Набуровили ещё по семьдесят. Папа выпил, прослезился и приобрёл уже совершенно несомненное сходство с бабусей. Плачут не только от горя, плачут от избытка чувств. От боли может взвыть каждый, а вот от натиска восторга – далеко не все. Тот, кто привык держать в себе скорбь, может протечь расслабленной в минуту радости душой. И это не просто «естественно», это свидетельство определённого величия натуры. Плачущий сильный человек – это по настоящему человек, а не антропоморфная пародия на личность.

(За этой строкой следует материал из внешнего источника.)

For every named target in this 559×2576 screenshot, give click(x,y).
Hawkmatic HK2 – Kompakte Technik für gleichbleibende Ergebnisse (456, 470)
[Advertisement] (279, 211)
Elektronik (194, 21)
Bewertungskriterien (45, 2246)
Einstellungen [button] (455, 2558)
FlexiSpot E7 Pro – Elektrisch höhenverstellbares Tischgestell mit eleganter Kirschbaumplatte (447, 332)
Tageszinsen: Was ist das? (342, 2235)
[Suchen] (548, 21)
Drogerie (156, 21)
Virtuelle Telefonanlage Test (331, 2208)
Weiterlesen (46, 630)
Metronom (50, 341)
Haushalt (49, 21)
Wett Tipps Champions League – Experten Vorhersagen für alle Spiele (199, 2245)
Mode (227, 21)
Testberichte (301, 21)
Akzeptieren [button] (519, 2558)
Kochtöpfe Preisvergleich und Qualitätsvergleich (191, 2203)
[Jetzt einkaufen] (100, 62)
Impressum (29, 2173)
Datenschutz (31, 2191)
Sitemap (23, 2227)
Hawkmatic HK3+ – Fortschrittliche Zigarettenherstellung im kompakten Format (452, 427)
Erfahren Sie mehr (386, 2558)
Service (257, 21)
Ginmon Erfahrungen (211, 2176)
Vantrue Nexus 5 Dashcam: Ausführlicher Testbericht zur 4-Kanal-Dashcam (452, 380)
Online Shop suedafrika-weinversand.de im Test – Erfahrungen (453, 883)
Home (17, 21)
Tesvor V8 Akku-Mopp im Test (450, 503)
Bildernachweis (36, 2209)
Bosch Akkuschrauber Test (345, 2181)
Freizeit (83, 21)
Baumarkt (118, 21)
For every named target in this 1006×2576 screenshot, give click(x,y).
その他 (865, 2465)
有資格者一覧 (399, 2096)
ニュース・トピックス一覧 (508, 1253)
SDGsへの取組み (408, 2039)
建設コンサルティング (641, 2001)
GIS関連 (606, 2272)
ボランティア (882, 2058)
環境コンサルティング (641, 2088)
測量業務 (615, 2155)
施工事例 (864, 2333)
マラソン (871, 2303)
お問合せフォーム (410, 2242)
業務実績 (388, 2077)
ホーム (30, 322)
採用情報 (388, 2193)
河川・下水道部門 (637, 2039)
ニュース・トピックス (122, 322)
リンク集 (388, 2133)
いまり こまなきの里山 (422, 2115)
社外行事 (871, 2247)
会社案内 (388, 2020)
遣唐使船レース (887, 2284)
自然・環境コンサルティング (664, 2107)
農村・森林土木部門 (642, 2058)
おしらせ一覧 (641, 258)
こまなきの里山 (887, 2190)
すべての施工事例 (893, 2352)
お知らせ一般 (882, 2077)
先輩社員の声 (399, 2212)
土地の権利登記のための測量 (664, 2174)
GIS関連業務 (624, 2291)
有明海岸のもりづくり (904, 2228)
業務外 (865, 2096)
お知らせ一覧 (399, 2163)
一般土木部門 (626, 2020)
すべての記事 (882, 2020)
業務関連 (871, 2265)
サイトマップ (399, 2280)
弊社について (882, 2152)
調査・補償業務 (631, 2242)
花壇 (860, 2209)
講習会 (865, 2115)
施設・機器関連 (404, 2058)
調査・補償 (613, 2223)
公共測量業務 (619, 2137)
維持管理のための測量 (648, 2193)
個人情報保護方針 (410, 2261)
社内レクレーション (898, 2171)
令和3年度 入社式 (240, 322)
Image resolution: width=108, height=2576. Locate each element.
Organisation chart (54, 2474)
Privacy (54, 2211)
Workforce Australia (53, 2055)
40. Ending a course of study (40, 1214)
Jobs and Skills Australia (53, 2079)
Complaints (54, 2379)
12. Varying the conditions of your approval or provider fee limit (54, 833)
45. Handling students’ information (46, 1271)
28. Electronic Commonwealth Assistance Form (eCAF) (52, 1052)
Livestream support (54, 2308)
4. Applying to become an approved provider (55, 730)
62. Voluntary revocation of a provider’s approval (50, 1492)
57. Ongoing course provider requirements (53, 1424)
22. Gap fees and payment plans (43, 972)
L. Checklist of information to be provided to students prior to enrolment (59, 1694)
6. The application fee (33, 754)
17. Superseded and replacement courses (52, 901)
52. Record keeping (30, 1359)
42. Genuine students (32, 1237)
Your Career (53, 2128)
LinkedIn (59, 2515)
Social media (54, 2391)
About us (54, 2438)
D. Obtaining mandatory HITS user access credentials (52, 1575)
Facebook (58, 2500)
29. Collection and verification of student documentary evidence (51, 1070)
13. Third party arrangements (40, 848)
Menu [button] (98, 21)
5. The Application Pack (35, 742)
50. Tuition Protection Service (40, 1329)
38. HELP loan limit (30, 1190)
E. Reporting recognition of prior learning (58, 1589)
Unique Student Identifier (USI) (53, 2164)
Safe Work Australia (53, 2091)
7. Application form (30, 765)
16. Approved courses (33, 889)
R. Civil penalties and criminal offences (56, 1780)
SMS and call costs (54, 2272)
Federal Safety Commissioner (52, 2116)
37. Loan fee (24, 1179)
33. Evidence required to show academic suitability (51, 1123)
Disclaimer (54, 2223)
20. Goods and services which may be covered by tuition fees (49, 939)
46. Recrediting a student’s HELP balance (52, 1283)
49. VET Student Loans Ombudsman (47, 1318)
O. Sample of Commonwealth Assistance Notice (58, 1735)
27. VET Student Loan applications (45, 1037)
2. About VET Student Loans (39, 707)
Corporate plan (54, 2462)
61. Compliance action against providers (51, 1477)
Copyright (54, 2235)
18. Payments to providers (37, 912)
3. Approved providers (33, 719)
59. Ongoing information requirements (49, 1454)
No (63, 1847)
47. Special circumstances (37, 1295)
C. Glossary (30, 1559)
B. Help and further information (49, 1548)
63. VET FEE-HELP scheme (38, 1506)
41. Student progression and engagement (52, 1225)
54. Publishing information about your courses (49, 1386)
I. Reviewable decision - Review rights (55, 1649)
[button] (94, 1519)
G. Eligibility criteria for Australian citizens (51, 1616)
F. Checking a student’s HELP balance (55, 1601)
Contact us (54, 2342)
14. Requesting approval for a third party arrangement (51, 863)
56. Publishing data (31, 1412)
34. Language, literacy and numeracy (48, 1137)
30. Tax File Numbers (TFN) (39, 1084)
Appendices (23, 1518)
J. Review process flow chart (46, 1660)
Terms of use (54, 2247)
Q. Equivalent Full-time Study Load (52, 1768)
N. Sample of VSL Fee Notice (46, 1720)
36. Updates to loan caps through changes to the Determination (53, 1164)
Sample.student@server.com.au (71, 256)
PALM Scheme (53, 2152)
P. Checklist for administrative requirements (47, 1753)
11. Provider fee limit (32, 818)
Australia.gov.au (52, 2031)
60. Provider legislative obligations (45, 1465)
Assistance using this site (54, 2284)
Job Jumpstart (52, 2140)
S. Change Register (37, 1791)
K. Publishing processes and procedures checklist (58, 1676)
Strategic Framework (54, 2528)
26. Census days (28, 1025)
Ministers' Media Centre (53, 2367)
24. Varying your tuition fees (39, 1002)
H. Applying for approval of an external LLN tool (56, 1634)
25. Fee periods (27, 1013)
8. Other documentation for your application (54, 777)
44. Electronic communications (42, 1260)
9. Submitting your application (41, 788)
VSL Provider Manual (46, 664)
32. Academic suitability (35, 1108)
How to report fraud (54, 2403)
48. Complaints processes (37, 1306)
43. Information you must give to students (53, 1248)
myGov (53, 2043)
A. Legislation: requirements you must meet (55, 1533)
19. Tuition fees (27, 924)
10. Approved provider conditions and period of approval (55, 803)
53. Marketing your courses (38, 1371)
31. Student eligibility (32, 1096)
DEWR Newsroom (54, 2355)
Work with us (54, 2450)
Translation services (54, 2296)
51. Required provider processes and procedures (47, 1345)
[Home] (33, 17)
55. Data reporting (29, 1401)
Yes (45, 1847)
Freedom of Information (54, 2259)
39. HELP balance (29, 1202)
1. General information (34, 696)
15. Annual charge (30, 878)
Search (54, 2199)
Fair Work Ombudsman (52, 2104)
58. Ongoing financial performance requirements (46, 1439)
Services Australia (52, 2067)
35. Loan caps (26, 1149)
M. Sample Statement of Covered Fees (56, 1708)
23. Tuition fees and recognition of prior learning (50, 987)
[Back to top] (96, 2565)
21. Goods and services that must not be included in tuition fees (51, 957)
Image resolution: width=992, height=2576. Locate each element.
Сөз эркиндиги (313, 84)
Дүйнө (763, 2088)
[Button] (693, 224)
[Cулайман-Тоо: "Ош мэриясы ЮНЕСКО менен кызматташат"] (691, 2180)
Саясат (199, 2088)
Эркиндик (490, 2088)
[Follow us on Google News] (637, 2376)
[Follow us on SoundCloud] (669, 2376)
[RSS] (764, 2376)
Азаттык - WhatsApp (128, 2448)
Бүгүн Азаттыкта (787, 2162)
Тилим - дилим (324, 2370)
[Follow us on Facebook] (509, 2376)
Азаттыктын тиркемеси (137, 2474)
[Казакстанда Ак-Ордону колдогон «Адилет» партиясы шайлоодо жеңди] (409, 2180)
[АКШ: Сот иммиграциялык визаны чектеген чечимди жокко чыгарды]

-- Любила она тебя, – заметил папаша, смахнув неприлично вылезшую слезу. Беззлобно, без укоризны, без зависти. Констатация непреложного факта. – Меня не любила.
Тоже констатация факта, только из породы тех фактов, от которых передёргивает.
-- Да, любила… -- мучительно и стеснённо признал дорогой внук, чувствуя, как прижившаяся было доза становится колом. – Я её тоже…
И вдруг расплакался как дурак. Не в силу большой натуры, а от внезапно выстрелившей в упор безысходности. Накатило и смяло внезапно обвалившейся грудой воспоминаний: и как любила, и как хамил, и как мучался подлой скукой за месяц до смерти, и как не смог приехать… Любила, подлеца, а он не смог. Не захотел. Мелкий говнюк со своими мелкими проблемками. Слёзы текли ручьём, только слишком запоздалые слёзы.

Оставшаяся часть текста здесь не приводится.